Recently, I have been given a pair of brand-new black FCUK jeans from Jeannie, which had been passed around amongst her friends searching for an ass that fit. The pants were consistently too small, too tight, too unbearable. Eventually the pants came to me, because Jeannie is the smallest person in her peer group and I seem to be the smallest person she knows outside that circle.

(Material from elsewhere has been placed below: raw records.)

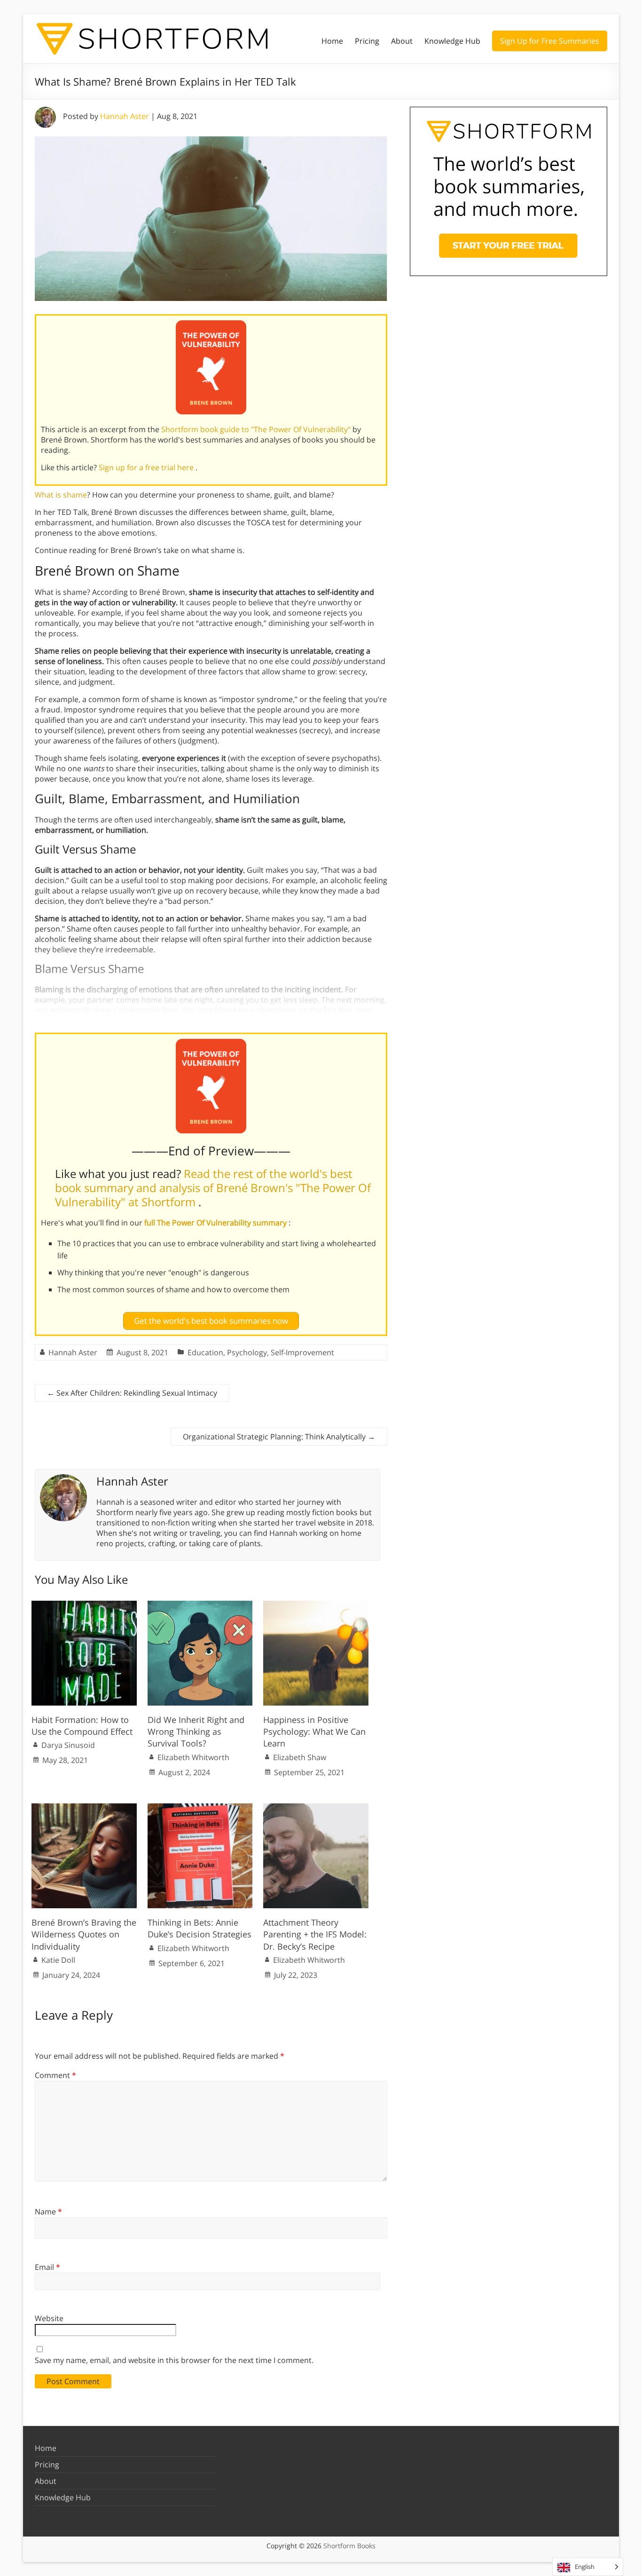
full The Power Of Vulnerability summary (216, 1222)
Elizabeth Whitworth (193, 1757)
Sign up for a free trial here (147, 467)
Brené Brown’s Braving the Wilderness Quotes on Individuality (83, 1934)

But the pants don't fit me either! I mean, I can wear them. The waist is a little loose, but I can live with that. They aren't falling down or so tight I can't walk. Around the hips, they could even be deemed a perfect match.
BUT BUT BUT apparently I would have to be THUNDERTHIGHS to wear these jeans properly, because they are far too large from the inseam to my knees. I could smuggle loaves of bread in there! Yet from the knees down they're an excellent fit.
What was your patternmaker smoking the day she drafted these up? Has your fit model been spending copious amounts of time in front of the television and 'junked up her trunk?' This is ridiculous, FCUK. I expected better of you!

I am suspending our business relationship to give you a chance to find the problem and replace the responsible persons. I hope you get on this fast, because I'm needing a new wardrobe for work and all but also, really, because you should know better.

FCUK you!

P.S. Why would you sell out of the love dress already? Send some more to Valley Fair, ASAP!